There's a balancing test to decide the legitimacy of using the data. How much risk do you need to be inferring versus how much of a proxy for race is this? You want there to be a good argument for using something for risk purposes, if it's also a proxy for race, especially if it makes the outcomes of your overall process more different. 

Insurers are not actually testing that right now. Not directly. And so this is the kind of testing that we know is coming down the pike, it's on the pike, it's taking the exit off the pike. It's here and and I'm sure that the insurance carriers are somewhat resistant to it psychologically, because it's hard for them to think outside their risk basis framework, but they have to admit it's coming and so they're probably going to need a little advice on how to actually do that testing. 

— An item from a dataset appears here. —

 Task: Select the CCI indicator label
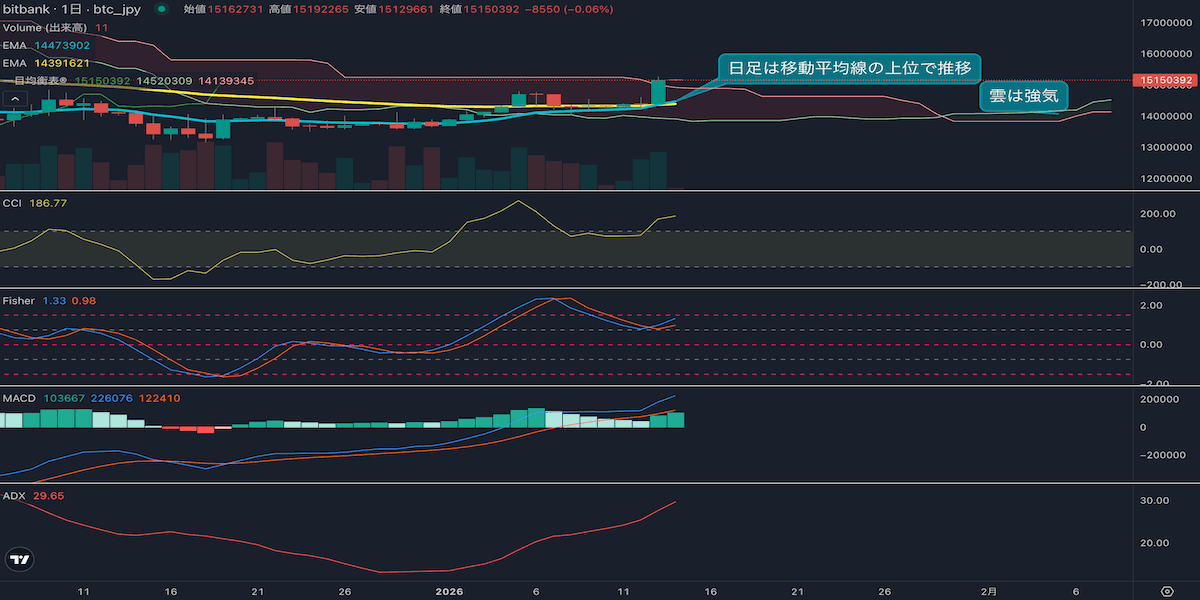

Explainable fairness is this process where we're just going to look at the differences in outcomes, by gender or by race. If there's no difference in outcomes, on average, we're done. But if there are differences, we'd like to understand why. The people who have the burden to explain themselves always have an explanation and it's like, oh, well, that's because we discriminate based on, driving record, or whatever it is. Okay, great, tell us the driving record information, give us that column, and we'll account for it, and then we'll see if the disparities and outcomes change or if they're gone, and if they aren't gone, we'll be like, they're still there. And they're like, oh, that's because we have another legitimate thing that we that we discriminate based on. 

To be clear, all algorithms like this discriminate. That's the whole point — they're trying to discriminate between risky and not so risky. The question is whether the discriminations are legitimate, whether they're allowed, and again it's not my job to know the answer to that.

I call it explainable fairness because it actually does explain the notion of fairness at the end of the day. I started thinking about it as a framework, where legitimacy is context dependent, but you're doing basically the same thing every time you're sort of measuring outcomes, to try to explain differences with legitimate factors. 

What are some of your thoughts on generative AI?

I would say that as little as we really, truly understand machine learning algorithms, it's so much better understood than ChatGPT, which is literally a Wild West. We haven't even been told what it's trained on. You can't trust it.